Last month we submitted an internal project at Topicus into an international competition hosted by Atlassian concerning so called Wallboards. Wallboards are (agile) information radiators which show stuff like build status, sprint planning and other interesting metrics. While we didn't win the competition (congratulations Vodafone Web Team!), we are glad to have participated in this competition!

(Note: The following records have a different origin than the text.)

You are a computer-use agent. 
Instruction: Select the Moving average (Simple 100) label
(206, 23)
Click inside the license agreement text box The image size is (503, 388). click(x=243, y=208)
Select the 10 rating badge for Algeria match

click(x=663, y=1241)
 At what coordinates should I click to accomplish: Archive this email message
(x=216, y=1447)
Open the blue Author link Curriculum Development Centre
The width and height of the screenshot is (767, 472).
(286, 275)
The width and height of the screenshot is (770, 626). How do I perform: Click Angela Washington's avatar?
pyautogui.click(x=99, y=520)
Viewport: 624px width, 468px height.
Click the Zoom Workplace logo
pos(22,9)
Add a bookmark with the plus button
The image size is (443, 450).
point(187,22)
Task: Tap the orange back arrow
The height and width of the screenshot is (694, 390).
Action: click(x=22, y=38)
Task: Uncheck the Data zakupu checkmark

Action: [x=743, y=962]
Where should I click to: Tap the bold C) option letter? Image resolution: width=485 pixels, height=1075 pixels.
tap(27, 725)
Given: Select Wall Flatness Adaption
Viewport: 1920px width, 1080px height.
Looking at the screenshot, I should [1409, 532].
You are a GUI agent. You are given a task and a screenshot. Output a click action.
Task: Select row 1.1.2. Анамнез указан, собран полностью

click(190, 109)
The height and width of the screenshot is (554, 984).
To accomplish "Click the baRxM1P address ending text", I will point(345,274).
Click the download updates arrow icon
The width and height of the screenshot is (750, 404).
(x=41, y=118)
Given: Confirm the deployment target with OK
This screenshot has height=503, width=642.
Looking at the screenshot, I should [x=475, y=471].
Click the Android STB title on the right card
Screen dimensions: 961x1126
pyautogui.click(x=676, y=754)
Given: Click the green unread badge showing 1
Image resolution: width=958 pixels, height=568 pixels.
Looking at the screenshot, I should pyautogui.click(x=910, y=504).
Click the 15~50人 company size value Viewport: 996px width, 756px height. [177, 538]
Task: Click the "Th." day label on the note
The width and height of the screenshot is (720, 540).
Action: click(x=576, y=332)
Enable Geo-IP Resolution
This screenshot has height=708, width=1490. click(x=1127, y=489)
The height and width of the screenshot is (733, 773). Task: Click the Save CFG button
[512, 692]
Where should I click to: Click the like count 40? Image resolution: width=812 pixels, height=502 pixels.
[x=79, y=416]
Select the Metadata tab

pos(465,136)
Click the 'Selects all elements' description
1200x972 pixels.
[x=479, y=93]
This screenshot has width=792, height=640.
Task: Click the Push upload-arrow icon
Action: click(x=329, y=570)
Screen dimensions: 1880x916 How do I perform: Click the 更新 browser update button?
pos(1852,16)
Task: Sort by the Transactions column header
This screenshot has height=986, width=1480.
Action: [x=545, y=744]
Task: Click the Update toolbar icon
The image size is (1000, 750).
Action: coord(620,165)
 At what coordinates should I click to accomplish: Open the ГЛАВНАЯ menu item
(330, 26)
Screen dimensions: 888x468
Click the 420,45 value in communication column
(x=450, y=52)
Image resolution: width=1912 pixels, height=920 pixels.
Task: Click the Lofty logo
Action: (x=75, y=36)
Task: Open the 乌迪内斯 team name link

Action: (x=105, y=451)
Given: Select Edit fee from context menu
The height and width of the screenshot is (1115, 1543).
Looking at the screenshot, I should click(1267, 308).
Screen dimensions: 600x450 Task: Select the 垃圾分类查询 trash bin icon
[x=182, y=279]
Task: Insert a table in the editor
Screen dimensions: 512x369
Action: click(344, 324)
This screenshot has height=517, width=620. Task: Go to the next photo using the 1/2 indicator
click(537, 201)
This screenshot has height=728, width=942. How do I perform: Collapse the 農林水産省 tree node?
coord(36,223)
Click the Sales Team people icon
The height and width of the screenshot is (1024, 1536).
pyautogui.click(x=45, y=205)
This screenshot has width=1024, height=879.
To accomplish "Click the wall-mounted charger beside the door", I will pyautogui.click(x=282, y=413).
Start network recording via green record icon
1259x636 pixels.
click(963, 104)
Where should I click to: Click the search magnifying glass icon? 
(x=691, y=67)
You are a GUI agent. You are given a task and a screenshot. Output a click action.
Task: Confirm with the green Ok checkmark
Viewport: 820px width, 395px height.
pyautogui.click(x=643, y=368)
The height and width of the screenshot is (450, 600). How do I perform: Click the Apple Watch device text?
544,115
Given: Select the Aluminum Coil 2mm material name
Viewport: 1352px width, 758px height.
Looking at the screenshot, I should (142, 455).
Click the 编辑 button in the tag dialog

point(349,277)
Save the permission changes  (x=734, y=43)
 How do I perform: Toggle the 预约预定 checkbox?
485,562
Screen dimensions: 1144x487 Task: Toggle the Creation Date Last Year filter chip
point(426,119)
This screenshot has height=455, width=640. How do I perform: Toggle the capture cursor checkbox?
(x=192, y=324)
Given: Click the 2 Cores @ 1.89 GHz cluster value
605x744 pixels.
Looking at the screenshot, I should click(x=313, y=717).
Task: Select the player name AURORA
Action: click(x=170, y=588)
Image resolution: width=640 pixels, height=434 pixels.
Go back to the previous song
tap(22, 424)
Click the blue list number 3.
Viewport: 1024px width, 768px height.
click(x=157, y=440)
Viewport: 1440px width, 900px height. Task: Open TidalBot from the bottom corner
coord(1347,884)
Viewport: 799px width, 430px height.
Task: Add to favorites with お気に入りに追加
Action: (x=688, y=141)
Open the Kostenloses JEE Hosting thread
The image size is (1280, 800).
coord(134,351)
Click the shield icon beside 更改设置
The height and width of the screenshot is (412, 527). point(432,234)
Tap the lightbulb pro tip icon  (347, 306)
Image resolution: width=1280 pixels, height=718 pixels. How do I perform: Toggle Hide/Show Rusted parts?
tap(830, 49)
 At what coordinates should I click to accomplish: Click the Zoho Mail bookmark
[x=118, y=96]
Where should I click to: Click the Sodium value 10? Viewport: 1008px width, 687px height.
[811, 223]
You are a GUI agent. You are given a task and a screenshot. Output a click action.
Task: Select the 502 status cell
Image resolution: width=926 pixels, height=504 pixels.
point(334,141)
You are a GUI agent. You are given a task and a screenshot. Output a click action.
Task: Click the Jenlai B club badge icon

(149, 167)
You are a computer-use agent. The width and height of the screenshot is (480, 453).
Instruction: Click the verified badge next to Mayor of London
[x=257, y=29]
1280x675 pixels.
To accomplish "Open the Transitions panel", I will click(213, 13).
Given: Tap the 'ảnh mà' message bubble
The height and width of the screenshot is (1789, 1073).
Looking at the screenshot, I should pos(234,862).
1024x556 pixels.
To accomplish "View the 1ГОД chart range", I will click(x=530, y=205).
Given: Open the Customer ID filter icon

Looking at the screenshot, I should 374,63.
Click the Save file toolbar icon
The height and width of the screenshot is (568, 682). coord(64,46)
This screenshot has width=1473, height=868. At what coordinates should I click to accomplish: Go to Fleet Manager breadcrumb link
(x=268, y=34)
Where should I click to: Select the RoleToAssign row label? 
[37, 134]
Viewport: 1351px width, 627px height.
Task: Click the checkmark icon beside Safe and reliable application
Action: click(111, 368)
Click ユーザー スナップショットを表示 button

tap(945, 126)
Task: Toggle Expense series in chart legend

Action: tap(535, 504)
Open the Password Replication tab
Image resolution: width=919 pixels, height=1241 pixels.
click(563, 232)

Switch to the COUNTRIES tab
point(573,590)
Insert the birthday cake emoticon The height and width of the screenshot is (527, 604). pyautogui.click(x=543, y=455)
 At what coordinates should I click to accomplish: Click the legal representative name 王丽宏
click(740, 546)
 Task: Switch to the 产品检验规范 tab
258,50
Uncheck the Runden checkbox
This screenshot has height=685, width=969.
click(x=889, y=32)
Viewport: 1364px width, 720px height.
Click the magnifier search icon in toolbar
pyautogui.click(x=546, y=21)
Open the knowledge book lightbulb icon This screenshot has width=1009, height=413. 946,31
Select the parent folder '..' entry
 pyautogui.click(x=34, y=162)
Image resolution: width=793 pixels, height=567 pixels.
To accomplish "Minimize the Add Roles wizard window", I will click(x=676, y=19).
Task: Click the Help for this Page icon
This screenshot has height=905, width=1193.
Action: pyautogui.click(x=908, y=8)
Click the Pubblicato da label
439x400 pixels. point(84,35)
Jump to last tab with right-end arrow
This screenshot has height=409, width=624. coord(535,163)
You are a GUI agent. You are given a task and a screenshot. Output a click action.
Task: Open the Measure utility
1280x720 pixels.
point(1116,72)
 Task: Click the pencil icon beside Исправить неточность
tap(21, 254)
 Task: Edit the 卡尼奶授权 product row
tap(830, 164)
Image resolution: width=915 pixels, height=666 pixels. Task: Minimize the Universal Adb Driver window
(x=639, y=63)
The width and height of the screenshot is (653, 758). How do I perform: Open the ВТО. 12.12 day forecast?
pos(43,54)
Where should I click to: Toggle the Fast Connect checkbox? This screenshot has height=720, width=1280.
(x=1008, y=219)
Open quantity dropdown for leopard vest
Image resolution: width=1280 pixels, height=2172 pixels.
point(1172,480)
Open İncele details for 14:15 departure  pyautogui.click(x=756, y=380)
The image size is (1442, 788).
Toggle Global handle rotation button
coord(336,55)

Our board was heavily inspired by the Panic Status Board, and we took their premise and went a bit overboard. Our dashboard (dubbed "Topicus Board") shows our project status: production server status, average request times, number of concurrent users, requests per minute, Hudson build status, number of unit tests, server uptime, deployed application versions, a list of servers with status indication (up/down), etc. Added to that we show departure times of trains of our local train station (the Topicus offices are next to the Deventer central station), SVN commits and mantis issues, Google calendar events and the local weather.

We built our board with Java using Apache Wicket (raise your hand if you thought we'd use something else ;-), jquery (wiquery), CSS3 and HTML5. The board animates the living daylights out of our Dell workstation (Intel embedded graphics and Linux drivers don't work too great). The code is open source (GPL) and available from https://github.com/dashorst/dashboard.

When we started with the project Atlassian hosted a contest for the ultimate wallboard, so we figured to enter the competition, and get ourselves a nice deadline. The competition closed November 24th. And today the results finally came in. Unfortunately our wallboard didn't take the grand prize for being the ultimate wallboard, but we did manage to get a honorable mention:

This wallboard also boasts a very clean and simple design with sexy animations. Products stats, builds and issue details are complimented by local railway schedules, twitter, weather, and google calendars -- including birthdays and beer time!

Judge Dick Wall added:

Features like tracking transport delays, the excellent two speed ticker at the bottom, and the polish of the CSS animations all stand out in this demo.

We thank Atlassian for hosting this competition and hope they'll host one next year.